[start Passage]

Thursday, November 3, 2011

This is why we can't have nice things

Well, official title: "A Lesson In DSN View Periods")

(Secondary Title: "Where Has All My Time Gone Because I Have Like Seven Posts In the Queue and I Haven't Posted A Single One Yet")

My mother told me that I could always have nice things. In fact, she still gives me nice things, like giant jars of homemade salsa straight from Colorado. It keeps up the illusion that reality isn't cruel and that it will give you salsa if you call her every once in a while.

And, it turns out, we actually can have nice things. Take Opportunity, for example. She's a nice thing*. She is the proverbial cake. But we can't always eat the cake. This is for several reasons. First, because I'm always one to remind people that the sugar in the cake — proverbial or otherwise — is bad for your blood sugar and makes your insulin response weaker over time. This warning usually disappears into the conversational ether, because, hey, I'd ignore me, too. The second reason is that operating a spacecraft is hard. Very hard.**

It's all about resources, resources, resources. I like to ask people, "What do you think the most precious commodity is for a spacecraft?" The answers are the usual: "Power" (not incidentally, from the power engineer); "Heaters" (also not incidentally, from the thermal engineer); "attitude control thrusters" (also not incidentally, from the guidance and navigation engineer). I've even asked lay people the same questions. The responses are roughly the same.

[end Passage]
[start Recorded data]

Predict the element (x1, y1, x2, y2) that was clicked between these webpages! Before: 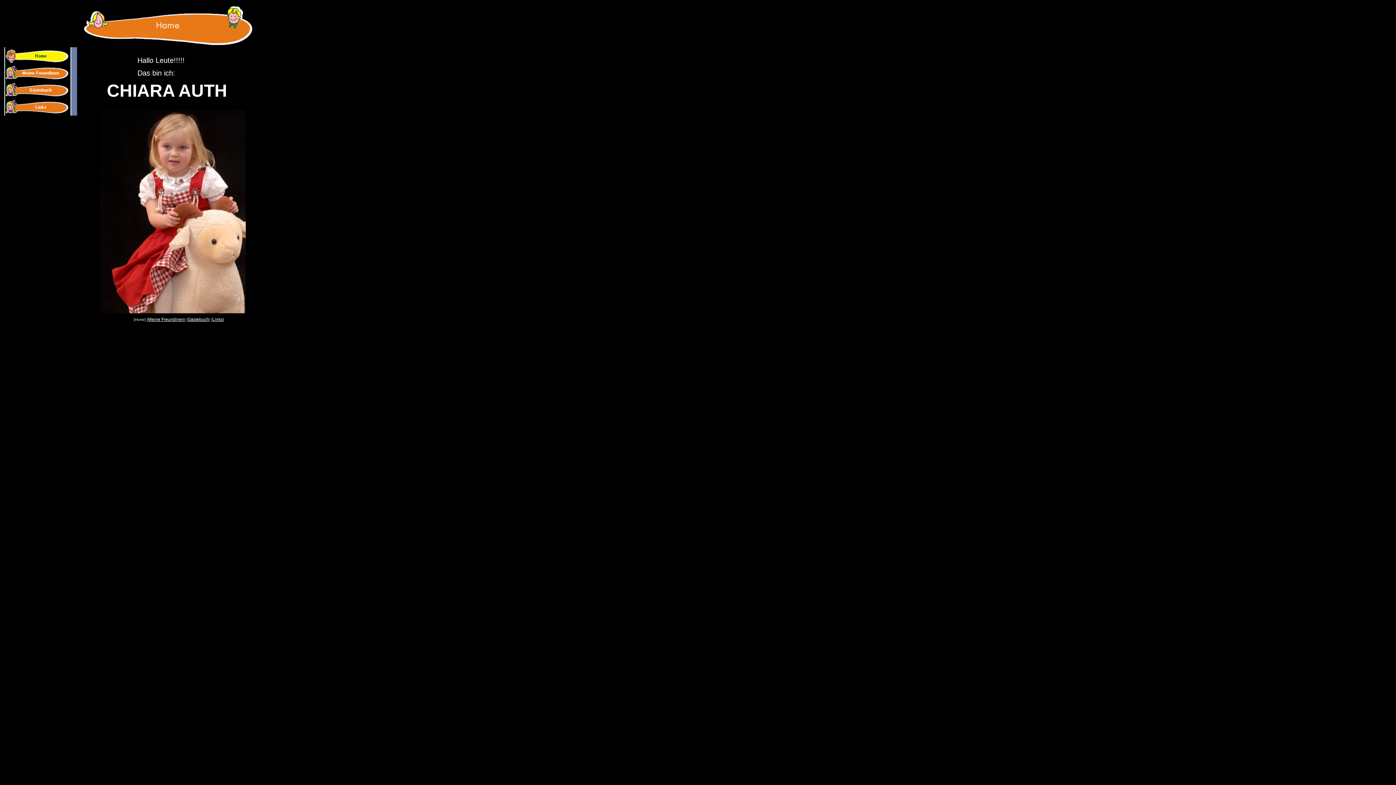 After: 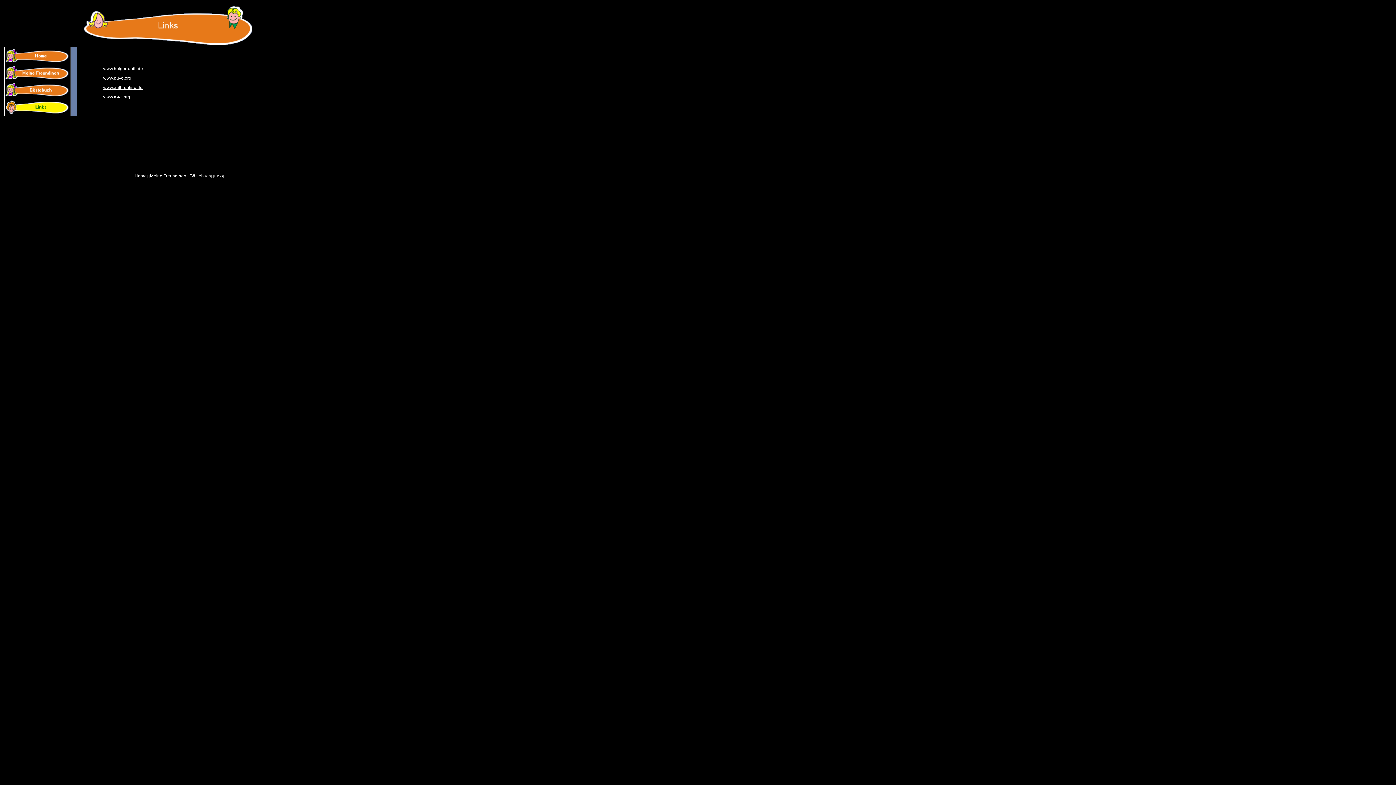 Action: bbox: (4, 111, 77, 116)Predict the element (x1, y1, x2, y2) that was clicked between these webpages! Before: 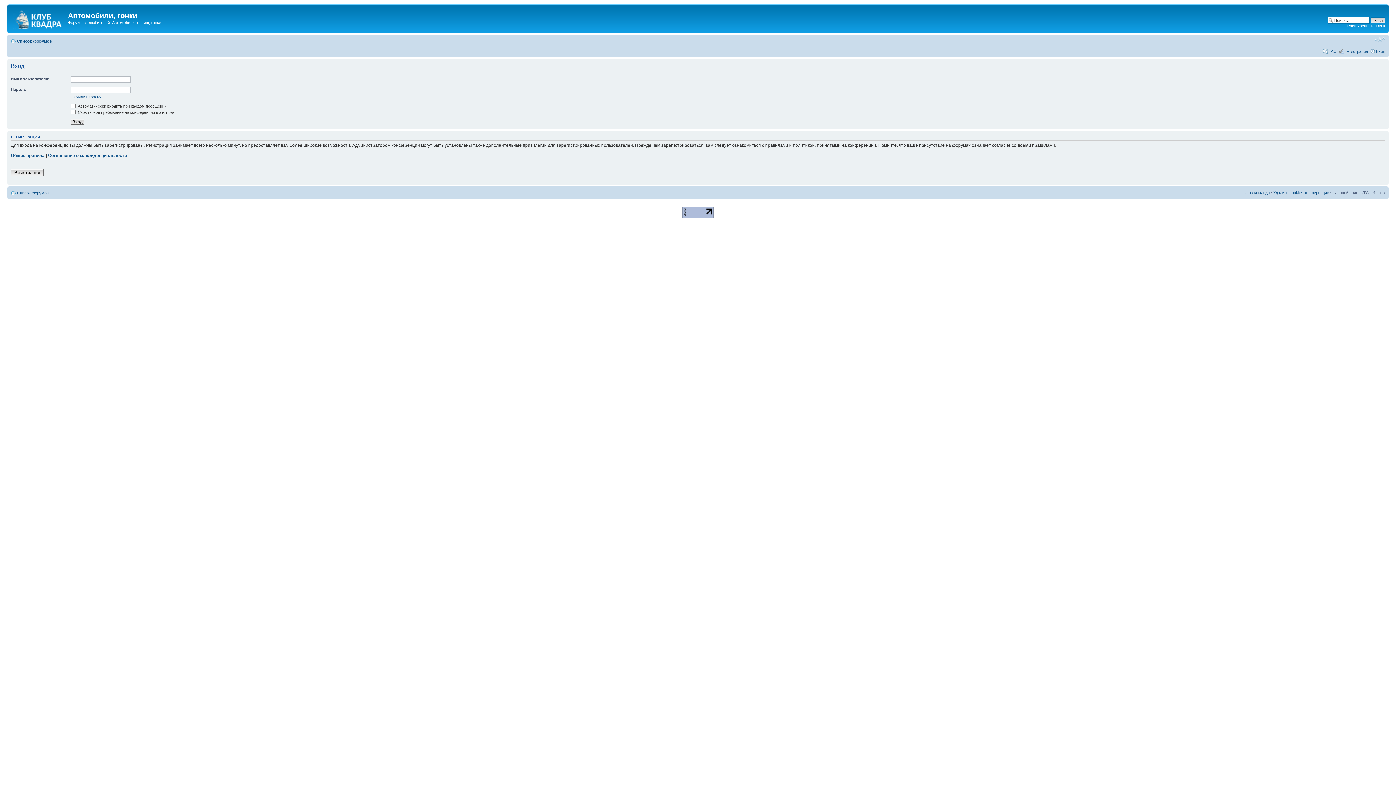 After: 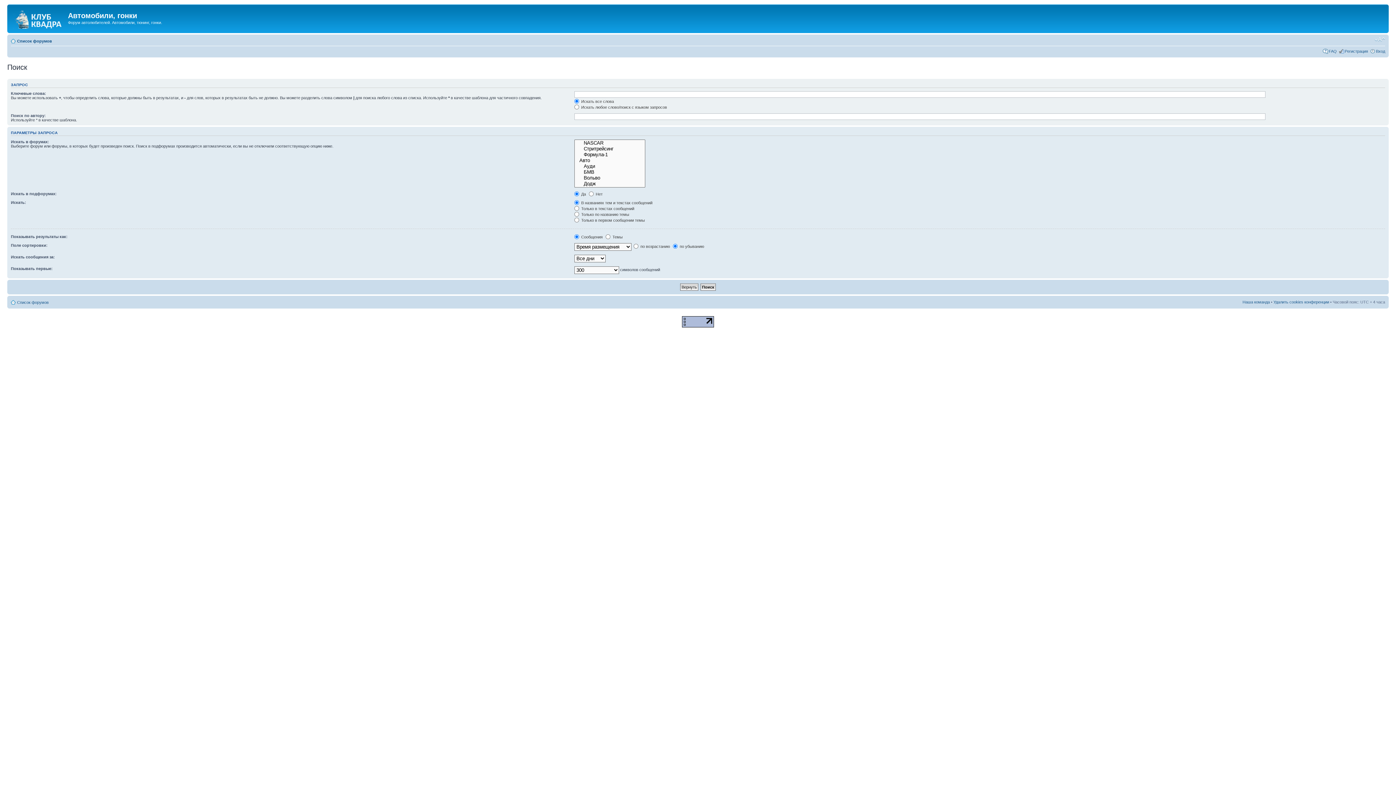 Action: bbox: (1347, 23, 1385, 28) label: Расширенный поискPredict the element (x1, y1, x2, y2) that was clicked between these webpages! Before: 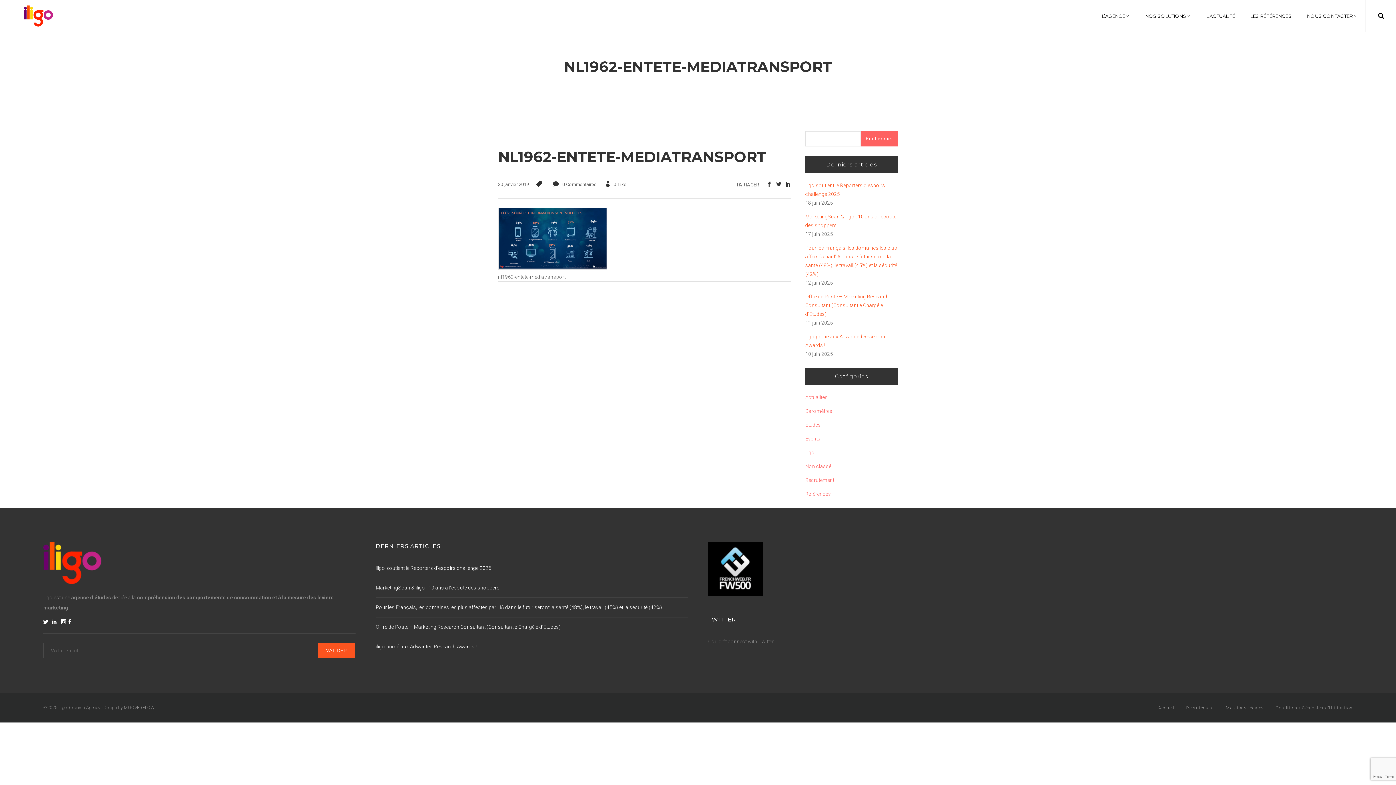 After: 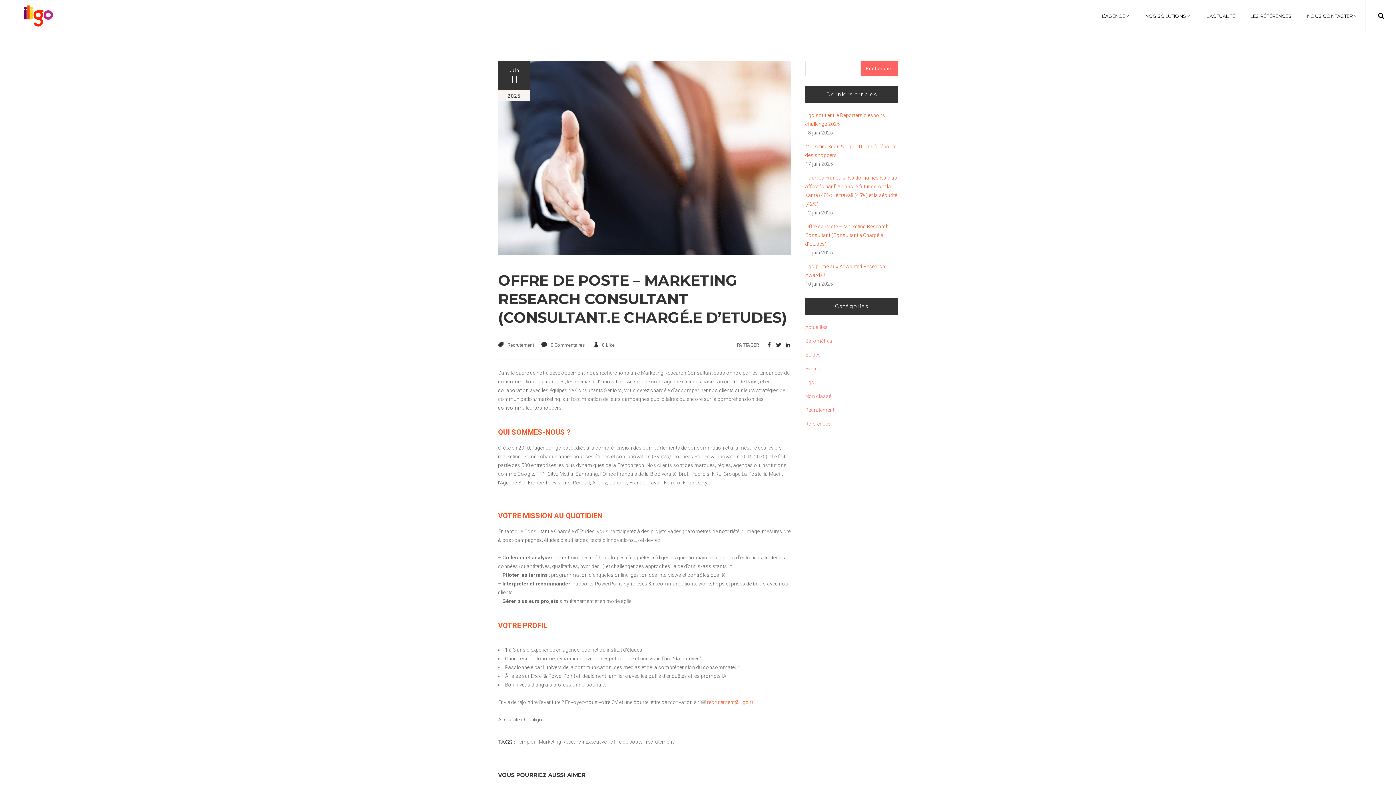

[end Recorded data]

- _Exercise tasks_
(a) In the blog post on DSN view periods, what does the writer's mother send from Colorado?
(b) Carry on with the blog post on DSN view periods, picking up directly after its final sentence.

- _Expected responses_
(a) Giant jars of homemade salsa.

(b)
I disagree with these "average" answers, and many of the folks on both the uplink and downlink sides of operations at JPL would, too. Nay, the most precious resource, we would say, is this:

Time with the Deep Space Network
As we'll come to see, the DSN is an over-subscribed resource, constantly untangling the web of requests of several dozen spacecraft, each with different requirement and desires and idiosyncrasies. I'm going to show some neat-o fun things about the DSN being able to "see" each piece of floating metal (and more) out there.

Learning hats, engaged.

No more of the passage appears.